President Clinton will have a chance to do just that today when 135 child-care experts, business leaders, and parents gather in Washington for a White House Conference on Child Care. Organizers see this as a "launching pad" for a national discussion on ways to improve child care.

Conference leaders acknowledge that Americans have come late to the issue of child care, in part because people remain highly ambivalent about whether mothers should work. "We're also late on how we can help mothers stay home in those early months," says Helen Blank of the Children's Defense Fund.

As welfare reform pushes millions of low-income mothers into the labor force, it sends the message that it's fine for poor women to work and leave their children with caregivers. But when middle-class mothers like Eappen do the same, they are often held to a different standard. Accusing fingers point at them with the message, "Go home to your children."

Another irony exists as well.
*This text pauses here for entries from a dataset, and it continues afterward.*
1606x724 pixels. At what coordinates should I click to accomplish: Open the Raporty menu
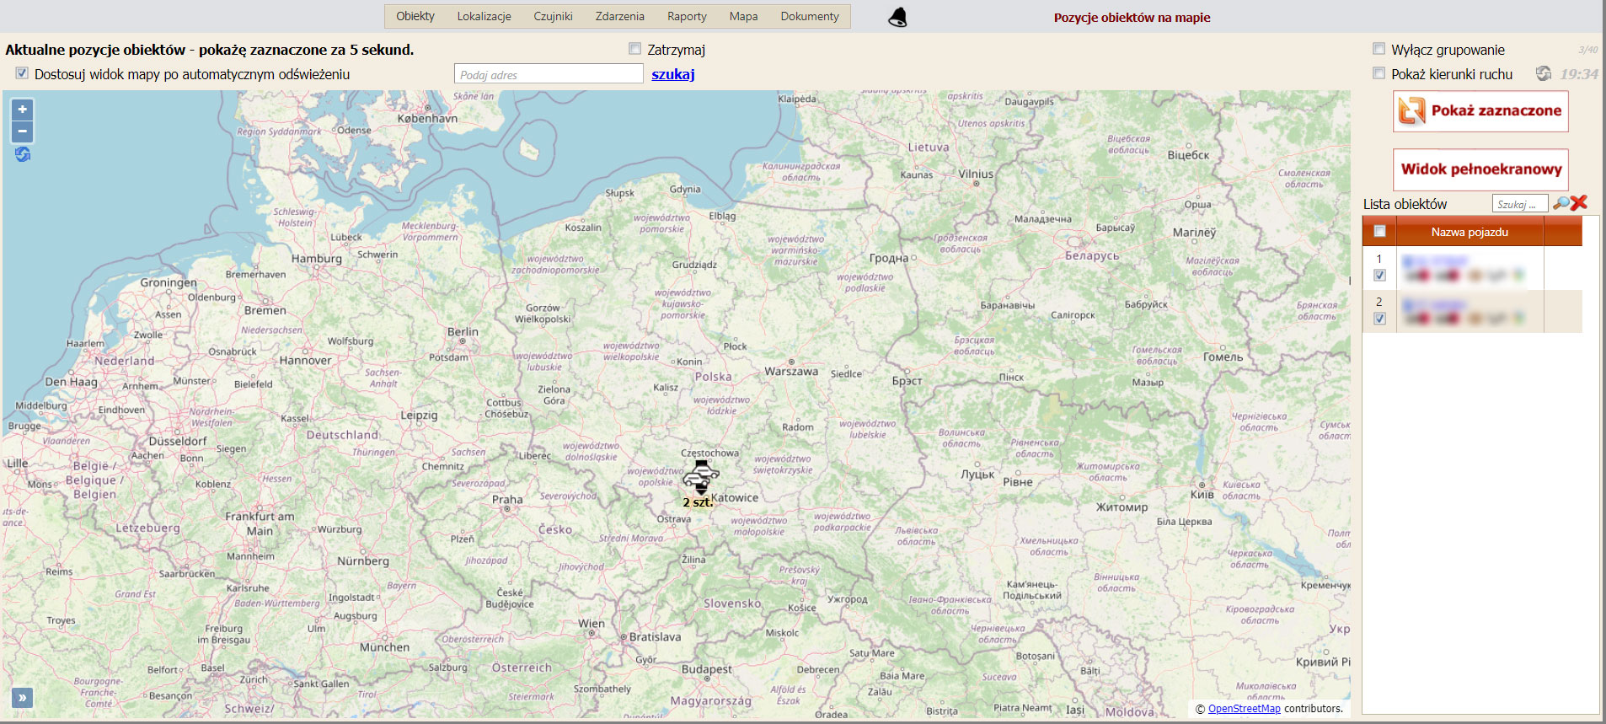point(687,17)
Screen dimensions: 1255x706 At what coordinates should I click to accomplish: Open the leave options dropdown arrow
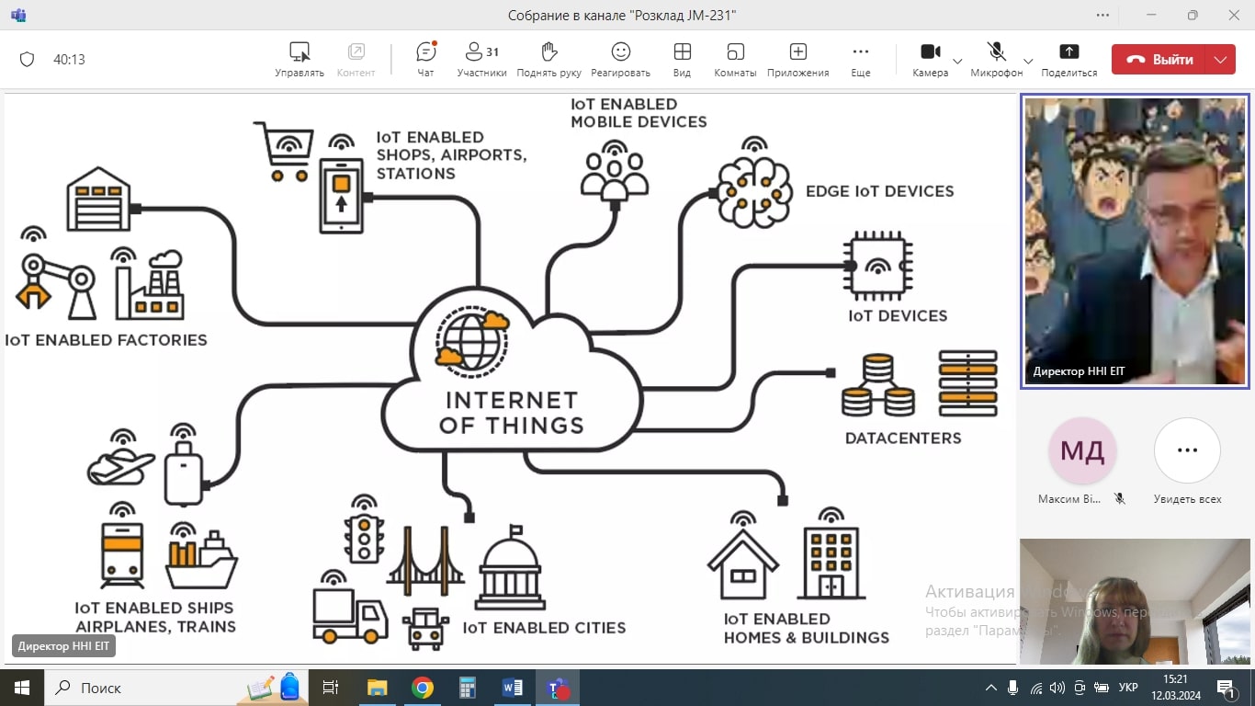click(1220, 60)
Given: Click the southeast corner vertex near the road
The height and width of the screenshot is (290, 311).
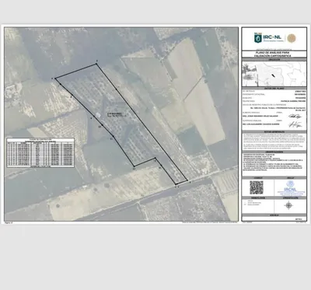Looking at the screenshot, I should pos(187,180).
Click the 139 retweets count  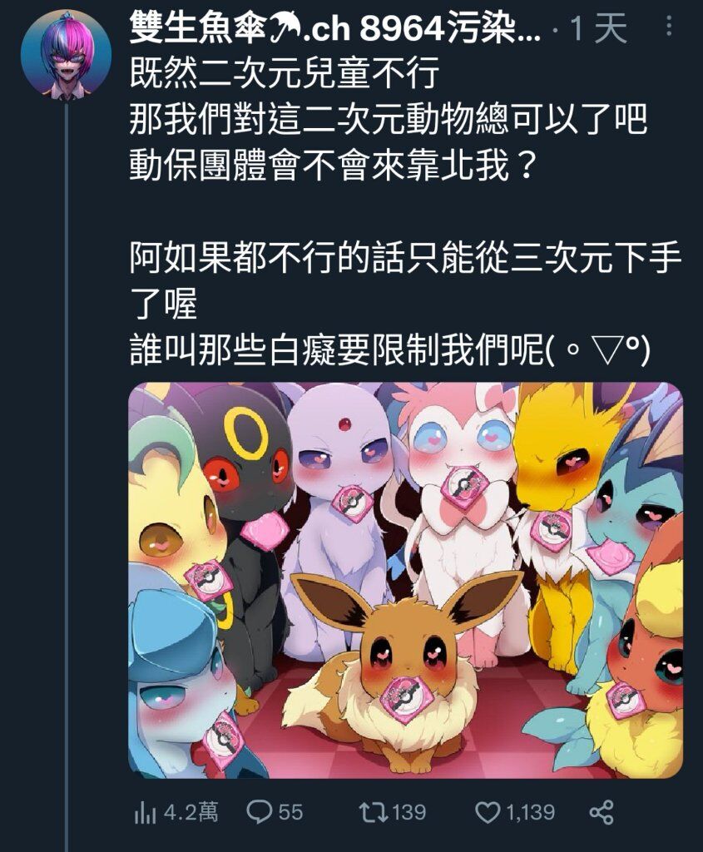(408, 812)
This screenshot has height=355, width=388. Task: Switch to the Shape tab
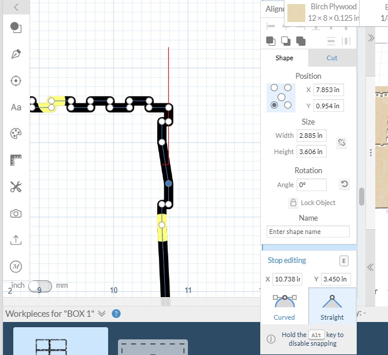[284, 58]
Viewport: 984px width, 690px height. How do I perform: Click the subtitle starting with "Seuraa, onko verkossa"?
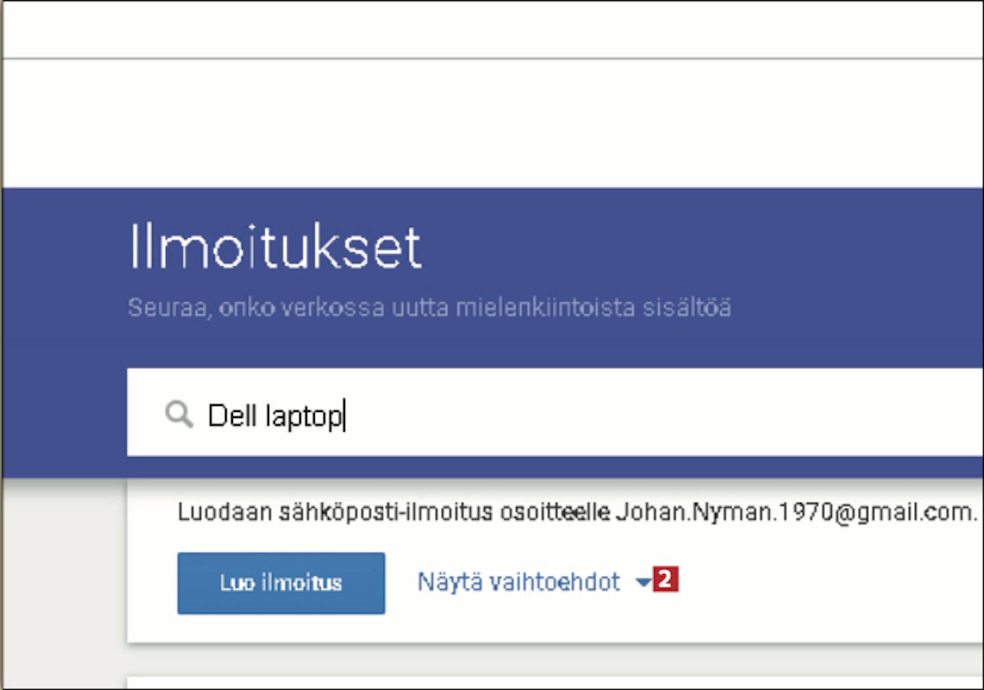click(429, 307)
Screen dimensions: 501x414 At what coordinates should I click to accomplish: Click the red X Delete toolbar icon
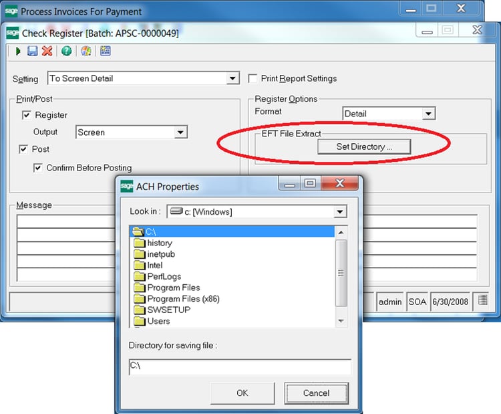click(x=47, y=51)
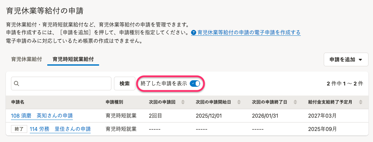Click the help question mark icon

tap(194, 32)
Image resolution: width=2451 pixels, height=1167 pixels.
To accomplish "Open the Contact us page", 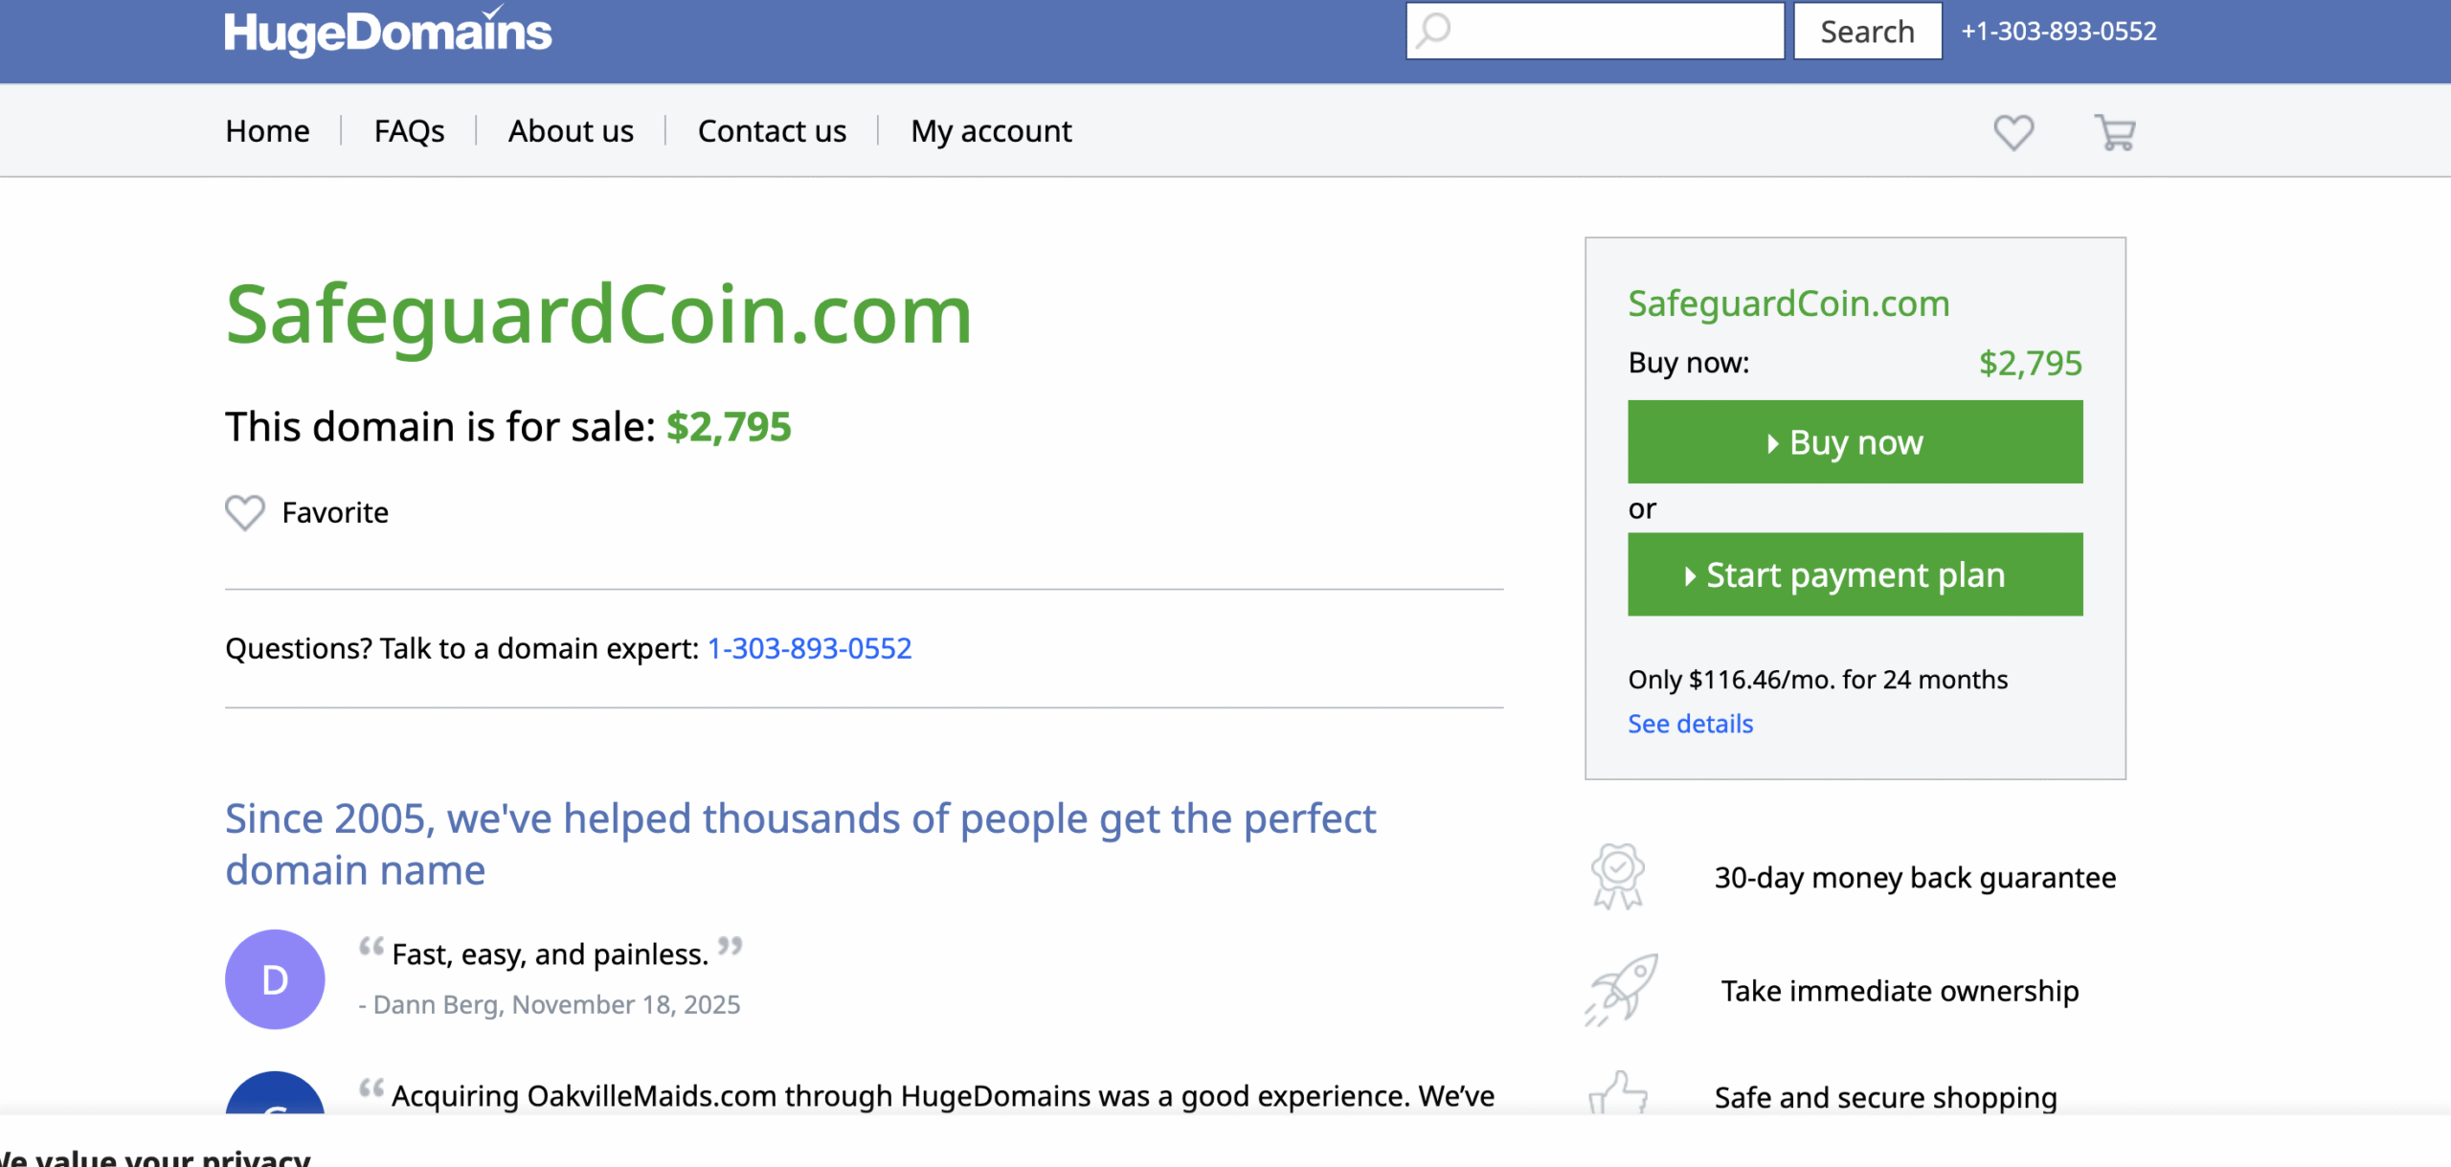I will tap(772, 130).
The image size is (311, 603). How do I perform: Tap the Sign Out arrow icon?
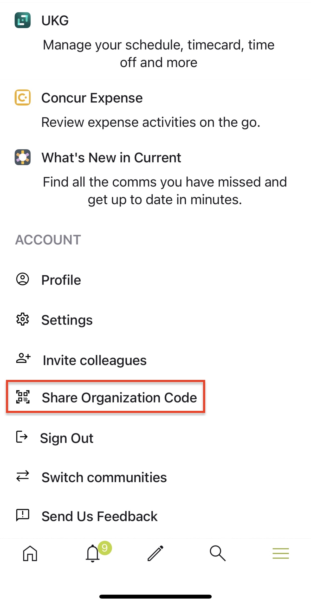pyautogui.click(x=22, y=437)
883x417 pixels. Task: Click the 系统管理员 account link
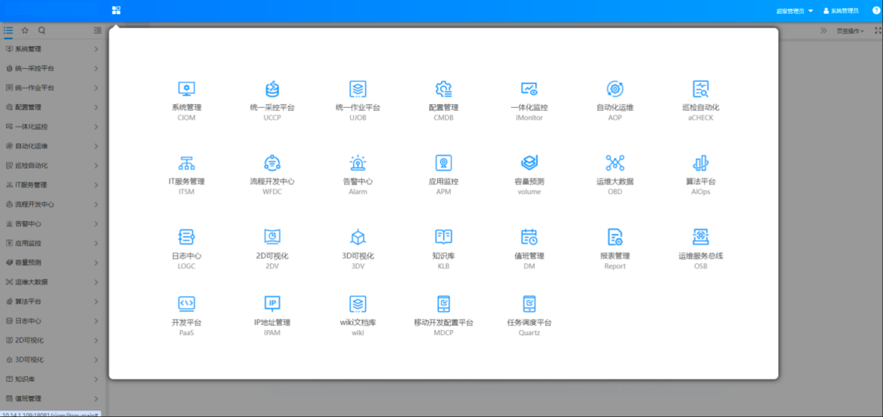842,10
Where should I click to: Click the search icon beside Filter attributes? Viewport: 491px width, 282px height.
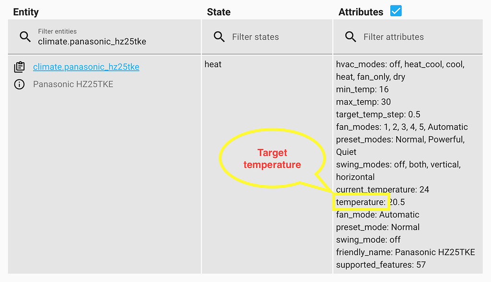[351, 37]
So devalued has the role of at-home mothers become that many full-time mothers must constantly justify their role to themselves and others, especially in the face of that dinner-party question, "What do you do?"

Now that two-thirds of American children regularly attend some form of child care, no one - not businesses, not the government, not families - can ignore the issue. Child care is the elephant under the living-room rug.

With or without White House support, Americans must find ways to make it more possible for parents to stay home with babies. For parents who want or need to work during a child's first year, there must also be better infant care - a category that child-care leaders call "shockingly low" in quality and quantity.

Finally, as the recognition grows that child care is a joint responsibility within families, perhaps the blame game will end, and mothers will no longer be held solely responsible.

Deborah Eappen would surely approve.